How to Avoid Cryptocurrency Scams?


Since cryptocurrency has started increasing in numbers as well as value individually, the number of crypto investors is also growing. People who know about this digital asset, and have interest in investment, tried at-least for once to invest in it. And, no doubt that cryptocurrency like bitcoin or Ethereum are also increasing in value and helping people generate more profit. You can improve your trading skills by visiting an online trading platform like

However, though this sounds good, the opposite part of the story may sound bitter. The increasing popularity of cryptocurrency also led to a huge number of scammers that sprouted over the market. No one can control the way bitcoin is expanding and this is providing more opportunity to the scammers to make unauthorized movements. 

According to a study, crypto scammers stole over $7.8 billion worth of cryptos in the years of 2020 which will become over $14 billion worth in 2021. The numbers are shocking. You can’t put a stop on this because no one can regulate the crypto network. However, countries are trying to bring some regulations on the investment processes of cryptos, indirectly to the crypto world that can control this fraud to a certain extent.

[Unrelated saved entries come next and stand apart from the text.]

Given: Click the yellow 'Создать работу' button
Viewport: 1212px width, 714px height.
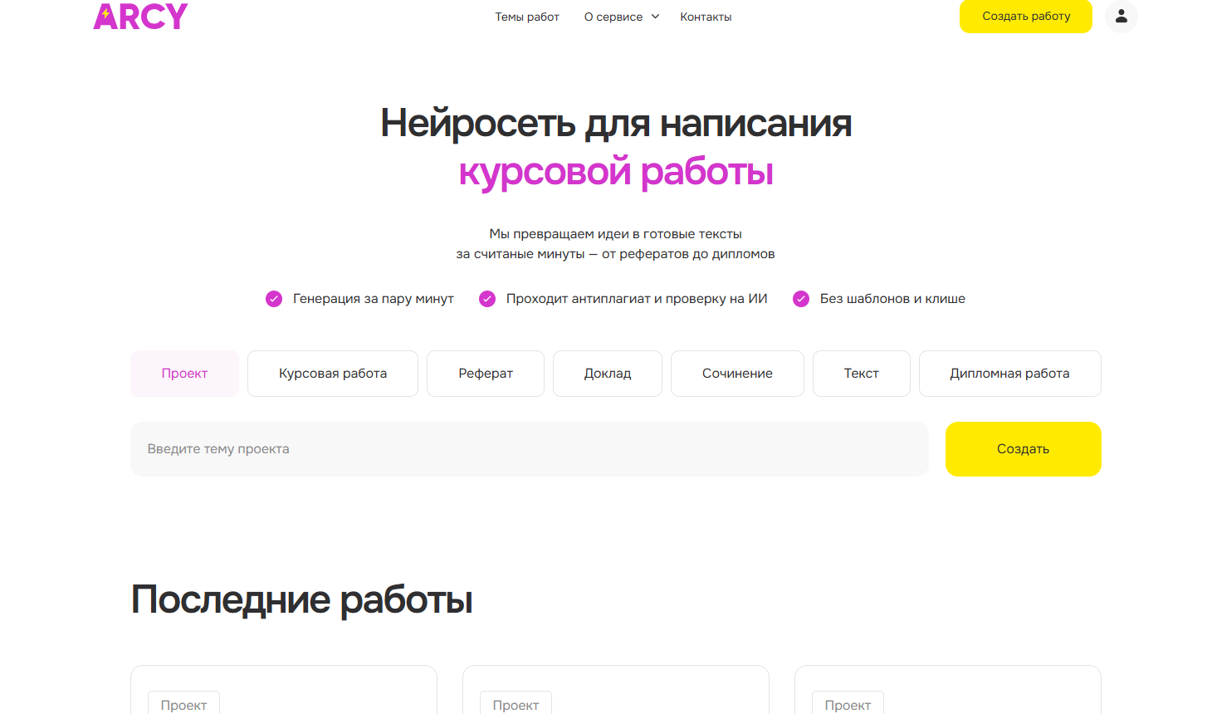Looking at the screenshot, I should pos(1025,17).

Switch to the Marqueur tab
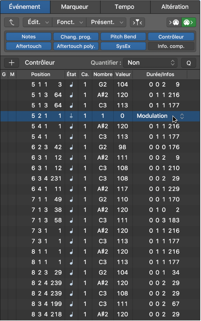(75, 7)
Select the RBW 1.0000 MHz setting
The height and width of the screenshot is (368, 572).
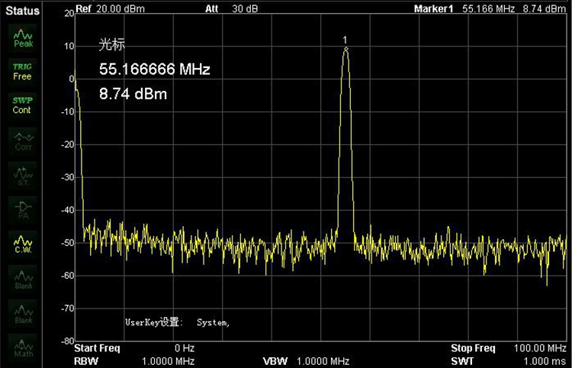135,360
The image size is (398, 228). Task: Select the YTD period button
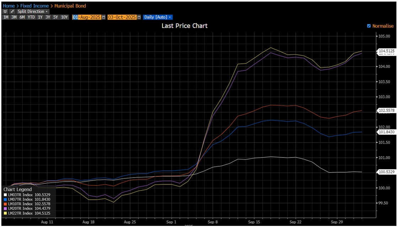pyautogui.click(x=31, y=17)
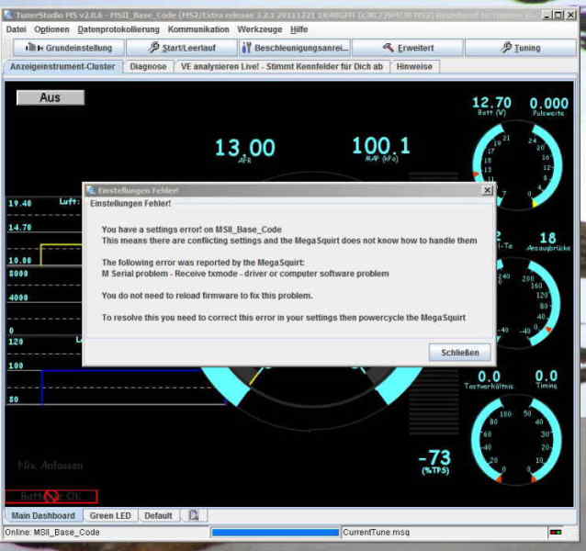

However, for now there is only one way to make your crypto profits secured from these scammers and that is by being educated. You need to know the market very well along with safe strategies of investing in cryptos. Here are some of these tips that you can practice to get rid of these scammers.

Research thoroughly

Researching the market has been recommended by almost all the crypto experts to the new investors for a wise investment since the beginning. However, in that case that we are talking about currently in this article, you need to research more on the bitcoin facts and happenings. Read about the previous fraud cases and try to understand how they happened or what precaution you can take to avoid them. Along with that, all the outer sources you are using such as the trading platform, etc.- research about them too before involving.

Secure your wallet

If you are purchasing virtual currencies and putting them in a crypto wallet, you must be completely confident that the organization that created your digital wallet has a strong track record. You shouldn’t give anyone your wallet login information, and you shouldn’t use a public Wi-Fi network to access it. It’s essential to password-protect your devices and sign up for two-factor authentication so that if someone gets a hold of your laptop or phone, they cannot access your wallet. Utilizing several wallets or even offline cold storage devices can be a good idea. In this manner, you won’t lose everything if there is a breach. 

Avoid emails

Receiving emails from unknowns about crypto investments are common when you are entering into the market. Some of these pieces can contain a great looking note about investing a little and making a lot out of bitcoin or other cryptos. Yes, these things sound good, no doubt. But you should doubt them. Believe us, there is no shortcut way to generate a huge profit in a day or two out of the crypto market. It can happen indeed but it is not obvious. It depends on your knowledge, trading strategy, current market condition, and a little bit on your luck. Therefore, you should be careful to not fall prey to such emails and just go your way. 

Correct crypto exchange platforms

Another very important factor that you have to consider when dealing with cryptocurrencies is that you need to choose the correct cryptocurrency platform for this purpose. If you fail to choose the correct cryptocurrency exchange platform you can suffer too many losses. So, you must pick the right one. If you end up choosing the wrong platform you might also end up getting scammed.


Today, investment can’t be thought of leaving the asset crypto aside. But similarly, you can’t also avoid crypto scams. Cryptocurrency scammers are also advanced along with increasing crypto investment. Therefore, use only safe, reliable platforms or wallets with strong security measures, such as multi-factor authentication and anti-phishing codes, and be alert and watchful at all times. Trust your gut, stay away from unproven platforms, and adhere to the “too good to be true” principle while investing.